[Start Material for the task]

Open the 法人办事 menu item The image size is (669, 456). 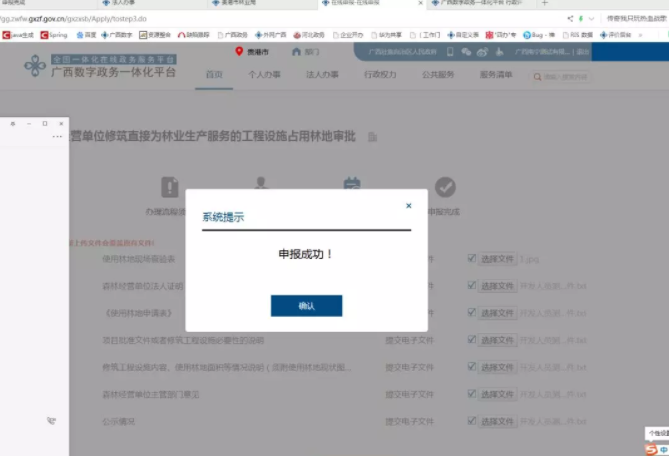(x=321, y=75)
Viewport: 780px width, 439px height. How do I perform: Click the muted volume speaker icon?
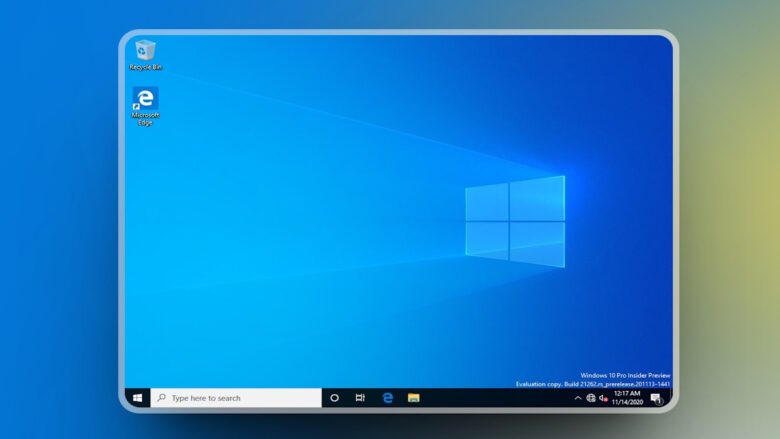click(x=603, y=398)
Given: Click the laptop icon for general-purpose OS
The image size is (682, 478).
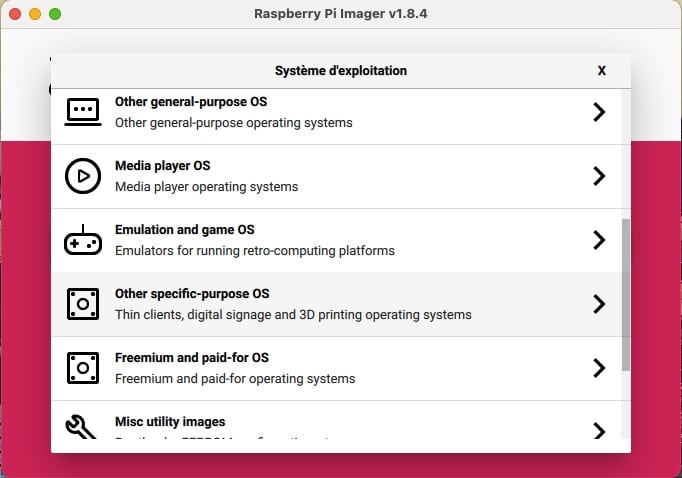Looking at the screenshot, I should click(82, 112).
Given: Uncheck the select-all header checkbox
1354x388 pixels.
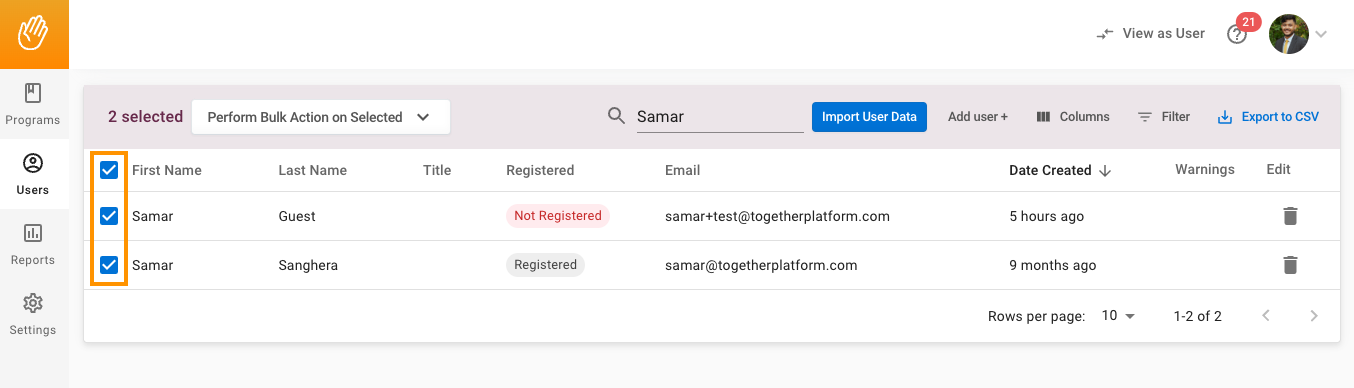Looking at the screenshot, I should (x=109, y=170).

[End Material for the task]

Echo the lines of the listing above verbatim, starting at the line that contains "Given: Click the" and ending at the end of the listing, with both ends included. Leave the pictures out of your answer.

**Correct output:**
Given: Click the laptop icon for general-purpose OS
The image size is (682, 478).
Looking at the screenshot, I should click(82, 112).
Given: Uncheck the select-all header checkbox
1354x388 pixels.
Looking at the screenshot, I should (x=109, y=170).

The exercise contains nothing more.